THE PROBLEM: The lines from the start of the data through the line containing "Select the Horizontal Type tool" are to be reproduced exactly, both ends included.

(Collected data entries)
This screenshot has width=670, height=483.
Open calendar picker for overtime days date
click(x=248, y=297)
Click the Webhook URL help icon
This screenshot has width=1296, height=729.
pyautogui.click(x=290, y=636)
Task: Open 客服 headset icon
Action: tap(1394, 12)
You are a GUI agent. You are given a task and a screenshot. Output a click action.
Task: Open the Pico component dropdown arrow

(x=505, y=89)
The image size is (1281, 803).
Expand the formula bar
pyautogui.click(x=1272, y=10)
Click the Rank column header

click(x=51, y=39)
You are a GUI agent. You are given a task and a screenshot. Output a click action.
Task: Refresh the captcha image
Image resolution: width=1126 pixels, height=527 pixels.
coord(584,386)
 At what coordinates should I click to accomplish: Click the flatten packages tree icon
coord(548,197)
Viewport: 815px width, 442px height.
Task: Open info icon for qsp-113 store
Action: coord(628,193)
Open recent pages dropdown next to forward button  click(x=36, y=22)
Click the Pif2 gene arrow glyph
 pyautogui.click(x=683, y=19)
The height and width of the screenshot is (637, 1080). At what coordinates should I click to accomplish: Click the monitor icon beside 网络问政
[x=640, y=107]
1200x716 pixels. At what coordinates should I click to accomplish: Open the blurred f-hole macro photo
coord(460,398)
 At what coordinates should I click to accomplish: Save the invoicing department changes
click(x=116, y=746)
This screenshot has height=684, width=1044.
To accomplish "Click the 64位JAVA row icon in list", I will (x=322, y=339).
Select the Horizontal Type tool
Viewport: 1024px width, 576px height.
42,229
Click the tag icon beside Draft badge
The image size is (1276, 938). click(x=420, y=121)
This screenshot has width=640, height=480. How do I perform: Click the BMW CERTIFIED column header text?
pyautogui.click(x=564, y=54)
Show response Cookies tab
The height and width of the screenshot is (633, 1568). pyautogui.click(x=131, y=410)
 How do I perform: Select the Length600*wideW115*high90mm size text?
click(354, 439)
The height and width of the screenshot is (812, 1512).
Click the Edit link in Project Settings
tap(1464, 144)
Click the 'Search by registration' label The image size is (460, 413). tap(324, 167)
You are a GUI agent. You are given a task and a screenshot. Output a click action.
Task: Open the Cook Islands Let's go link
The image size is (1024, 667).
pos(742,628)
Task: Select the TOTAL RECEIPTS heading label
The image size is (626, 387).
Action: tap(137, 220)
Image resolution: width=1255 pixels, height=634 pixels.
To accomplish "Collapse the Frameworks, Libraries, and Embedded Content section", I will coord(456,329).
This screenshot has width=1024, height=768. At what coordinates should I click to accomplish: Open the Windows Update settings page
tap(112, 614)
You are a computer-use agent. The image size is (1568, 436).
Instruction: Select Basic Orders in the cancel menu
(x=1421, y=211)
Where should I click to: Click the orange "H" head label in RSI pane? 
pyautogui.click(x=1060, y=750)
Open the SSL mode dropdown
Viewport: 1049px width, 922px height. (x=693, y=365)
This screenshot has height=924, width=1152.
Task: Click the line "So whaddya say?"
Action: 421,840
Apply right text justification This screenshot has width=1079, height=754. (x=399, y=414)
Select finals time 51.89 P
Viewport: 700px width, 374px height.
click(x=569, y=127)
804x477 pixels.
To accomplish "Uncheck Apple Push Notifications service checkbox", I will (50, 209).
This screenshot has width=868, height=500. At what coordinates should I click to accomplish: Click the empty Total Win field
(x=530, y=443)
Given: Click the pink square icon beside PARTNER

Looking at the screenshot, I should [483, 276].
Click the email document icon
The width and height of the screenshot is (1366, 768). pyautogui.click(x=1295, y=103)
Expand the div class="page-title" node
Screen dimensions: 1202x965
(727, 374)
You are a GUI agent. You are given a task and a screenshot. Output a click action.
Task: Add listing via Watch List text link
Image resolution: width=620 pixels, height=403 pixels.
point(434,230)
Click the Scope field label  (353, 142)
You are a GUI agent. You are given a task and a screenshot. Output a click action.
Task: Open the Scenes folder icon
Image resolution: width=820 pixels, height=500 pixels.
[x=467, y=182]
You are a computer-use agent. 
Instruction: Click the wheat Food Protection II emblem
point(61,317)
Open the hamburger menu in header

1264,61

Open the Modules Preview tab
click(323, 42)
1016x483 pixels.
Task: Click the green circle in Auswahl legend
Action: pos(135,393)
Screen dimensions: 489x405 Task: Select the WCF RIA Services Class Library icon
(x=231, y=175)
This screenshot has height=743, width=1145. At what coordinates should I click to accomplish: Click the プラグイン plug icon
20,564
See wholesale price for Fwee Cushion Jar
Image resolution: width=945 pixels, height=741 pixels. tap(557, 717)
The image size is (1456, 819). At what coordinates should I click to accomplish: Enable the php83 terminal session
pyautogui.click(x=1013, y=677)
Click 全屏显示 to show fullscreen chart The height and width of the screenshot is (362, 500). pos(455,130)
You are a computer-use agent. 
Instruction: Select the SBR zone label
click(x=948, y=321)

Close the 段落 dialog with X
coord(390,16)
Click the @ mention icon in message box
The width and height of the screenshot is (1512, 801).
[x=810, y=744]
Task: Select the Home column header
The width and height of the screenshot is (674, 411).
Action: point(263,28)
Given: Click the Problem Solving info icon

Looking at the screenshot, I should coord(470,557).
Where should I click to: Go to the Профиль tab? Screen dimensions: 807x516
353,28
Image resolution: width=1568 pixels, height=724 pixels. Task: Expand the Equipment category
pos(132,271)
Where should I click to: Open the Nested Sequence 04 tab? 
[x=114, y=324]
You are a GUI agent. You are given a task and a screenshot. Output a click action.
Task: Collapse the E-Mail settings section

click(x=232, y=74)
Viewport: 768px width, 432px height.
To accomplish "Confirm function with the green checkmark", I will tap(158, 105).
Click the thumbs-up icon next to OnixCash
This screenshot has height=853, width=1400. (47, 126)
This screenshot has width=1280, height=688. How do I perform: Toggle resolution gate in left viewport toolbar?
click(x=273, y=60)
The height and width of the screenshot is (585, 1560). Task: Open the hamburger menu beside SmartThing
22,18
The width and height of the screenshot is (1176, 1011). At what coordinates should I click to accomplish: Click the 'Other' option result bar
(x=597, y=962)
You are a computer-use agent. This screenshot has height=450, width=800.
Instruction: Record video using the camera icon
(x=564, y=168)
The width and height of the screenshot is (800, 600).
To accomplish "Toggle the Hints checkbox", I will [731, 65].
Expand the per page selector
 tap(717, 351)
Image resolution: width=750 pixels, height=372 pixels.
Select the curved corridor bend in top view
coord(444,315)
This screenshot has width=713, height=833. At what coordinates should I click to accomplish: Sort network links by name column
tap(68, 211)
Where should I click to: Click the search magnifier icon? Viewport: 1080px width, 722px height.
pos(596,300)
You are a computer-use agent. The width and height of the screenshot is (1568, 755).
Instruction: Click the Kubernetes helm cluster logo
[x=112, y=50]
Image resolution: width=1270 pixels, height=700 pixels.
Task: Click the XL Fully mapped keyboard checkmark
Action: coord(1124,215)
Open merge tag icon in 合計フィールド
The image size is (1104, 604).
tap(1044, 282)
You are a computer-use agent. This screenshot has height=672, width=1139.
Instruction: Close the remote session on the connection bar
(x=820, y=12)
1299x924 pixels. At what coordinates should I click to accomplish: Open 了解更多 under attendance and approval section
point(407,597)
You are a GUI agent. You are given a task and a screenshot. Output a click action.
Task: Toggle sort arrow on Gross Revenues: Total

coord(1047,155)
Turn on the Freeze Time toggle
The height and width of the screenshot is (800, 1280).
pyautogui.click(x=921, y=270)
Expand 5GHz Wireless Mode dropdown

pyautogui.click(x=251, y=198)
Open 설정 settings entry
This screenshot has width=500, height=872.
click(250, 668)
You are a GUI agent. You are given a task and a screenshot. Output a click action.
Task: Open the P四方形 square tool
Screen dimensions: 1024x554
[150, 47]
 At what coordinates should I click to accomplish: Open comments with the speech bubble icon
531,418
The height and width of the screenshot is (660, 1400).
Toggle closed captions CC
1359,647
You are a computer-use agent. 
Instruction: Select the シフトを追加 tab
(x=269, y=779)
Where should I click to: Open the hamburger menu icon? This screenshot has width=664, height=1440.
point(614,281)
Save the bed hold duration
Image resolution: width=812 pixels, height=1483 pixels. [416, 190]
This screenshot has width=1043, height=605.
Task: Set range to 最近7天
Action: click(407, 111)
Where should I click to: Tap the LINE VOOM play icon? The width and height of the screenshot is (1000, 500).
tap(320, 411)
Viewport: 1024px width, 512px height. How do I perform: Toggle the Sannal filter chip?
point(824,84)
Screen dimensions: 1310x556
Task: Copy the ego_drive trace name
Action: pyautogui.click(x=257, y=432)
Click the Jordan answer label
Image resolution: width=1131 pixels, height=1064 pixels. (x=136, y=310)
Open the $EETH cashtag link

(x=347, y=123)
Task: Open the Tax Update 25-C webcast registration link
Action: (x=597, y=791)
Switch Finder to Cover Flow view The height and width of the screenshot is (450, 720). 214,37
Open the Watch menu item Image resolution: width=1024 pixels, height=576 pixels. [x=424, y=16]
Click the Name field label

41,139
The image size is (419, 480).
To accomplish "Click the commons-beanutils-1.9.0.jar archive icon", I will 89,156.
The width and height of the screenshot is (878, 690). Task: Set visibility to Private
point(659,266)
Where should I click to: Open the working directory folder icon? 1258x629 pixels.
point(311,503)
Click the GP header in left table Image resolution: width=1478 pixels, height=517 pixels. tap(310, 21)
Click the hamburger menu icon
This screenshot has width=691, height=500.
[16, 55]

WRITTEN ANSWER:
This screenshot has width=670, height=483.
Open calendar picker for overtime days date
click(x=248, y=297)
Click the Webhook URL help icon
This screenshot has width=1296, height=729.
pyautogui.click(x=290, y=636)
Task: Open 客服 headset icon
Action: tap(1394, 12)
You are a GUI agent. You are given a task and a screenshot. Output a click action.
Task: Open the Pico component dropdown arrow

(x=505, y=89)
The image size is (1281, 803).
Expand the formula bar
pyautogui.click(x=1272, y=10)
Click the Rank column header

click(x=51, y=39)
You are a GUI agent. You are given a task and a screenshot. Output a click action.
Task: Refresh the captcha image
Image resolution: width=1126 pixels, height=527 pixels.
coord(584,386)
 At what coordinates should I click to accomplish: Click the flatten packages tree icon
coord(548,197)
Viewport: 815px width, 442px height.
Task: Open info icon for qsp-113 store
Action: coord(628,193)
Open recent pages dropdown next to forward button  click(x=36, y=22)
Click the Pif2 gene arrow glyph
 pyautogui.click(x=683, y=19)
The height and width of the screenshot is (637, 1080). At what coordinates should I click to accomplish: Click the monitor icon beside 网络问政
[x=640, y=107]
1200x716 pixels. At what coordinates should I click to accomplish: Open the blurred f-hole macro photo
coord(460,398)
 At what coordinates should I click to accomplish: Save the invoicing department changes
click(x=116, y=746)
This screenshot has height=684, width=1044.
To accomplish "Click the 64位JAVA row icon in list", I will (x=322, y=339).
Select the Horizontal Type tool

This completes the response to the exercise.